Instructions to follow =
Across the records, find how many lines include the string "computer" and answer with only the figure.

Data records =
★ ★ ★

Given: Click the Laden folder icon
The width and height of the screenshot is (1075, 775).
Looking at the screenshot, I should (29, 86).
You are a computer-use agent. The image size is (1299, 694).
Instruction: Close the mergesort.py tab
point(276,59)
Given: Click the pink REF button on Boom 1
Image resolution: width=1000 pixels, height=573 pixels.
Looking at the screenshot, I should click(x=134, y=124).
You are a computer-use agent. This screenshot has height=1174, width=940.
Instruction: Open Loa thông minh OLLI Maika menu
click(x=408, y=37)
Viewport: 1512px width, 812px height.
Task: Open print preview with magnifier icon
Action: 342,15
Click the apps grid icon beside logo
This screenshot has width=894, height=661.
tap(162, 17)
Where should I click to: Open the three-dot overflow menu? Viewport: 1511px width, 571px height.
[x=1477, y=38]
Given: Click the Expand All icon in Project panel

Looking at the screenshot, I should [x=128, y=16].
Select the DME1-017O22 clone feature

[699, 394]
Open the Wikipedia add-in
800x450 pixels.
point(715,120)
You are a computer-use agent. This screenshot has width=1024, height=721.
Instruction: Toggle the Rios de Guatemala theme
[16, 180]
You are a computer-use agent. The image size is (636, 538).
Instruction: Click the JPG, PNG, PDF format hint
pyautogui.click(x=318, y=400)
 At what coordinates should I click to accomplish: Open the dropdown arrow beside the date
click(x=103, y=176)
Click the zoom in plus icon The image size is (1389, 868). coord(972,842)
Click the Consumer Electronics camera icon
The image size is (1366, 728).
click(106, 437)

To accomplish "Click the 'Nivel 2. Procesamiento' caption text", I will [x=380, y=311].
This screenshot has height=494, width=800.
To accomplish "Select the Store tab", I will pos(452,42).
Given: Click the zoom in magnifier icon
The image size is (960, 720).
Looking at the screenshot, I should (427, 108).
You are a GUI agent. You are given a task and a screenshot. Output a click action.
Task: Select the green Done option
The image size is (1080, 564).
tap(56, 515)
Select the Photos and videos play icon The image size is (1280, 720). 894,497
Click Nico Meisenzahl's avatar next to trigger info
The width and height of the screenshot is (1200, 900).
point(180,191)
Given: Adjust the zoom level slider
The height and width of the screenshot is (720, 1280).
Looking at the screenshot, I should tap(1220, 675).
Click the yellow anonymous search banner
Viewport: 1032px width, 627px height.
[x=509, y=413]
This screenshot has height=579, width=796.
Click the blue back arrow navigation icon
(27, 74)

★ ★ ★

Completed exercise =
4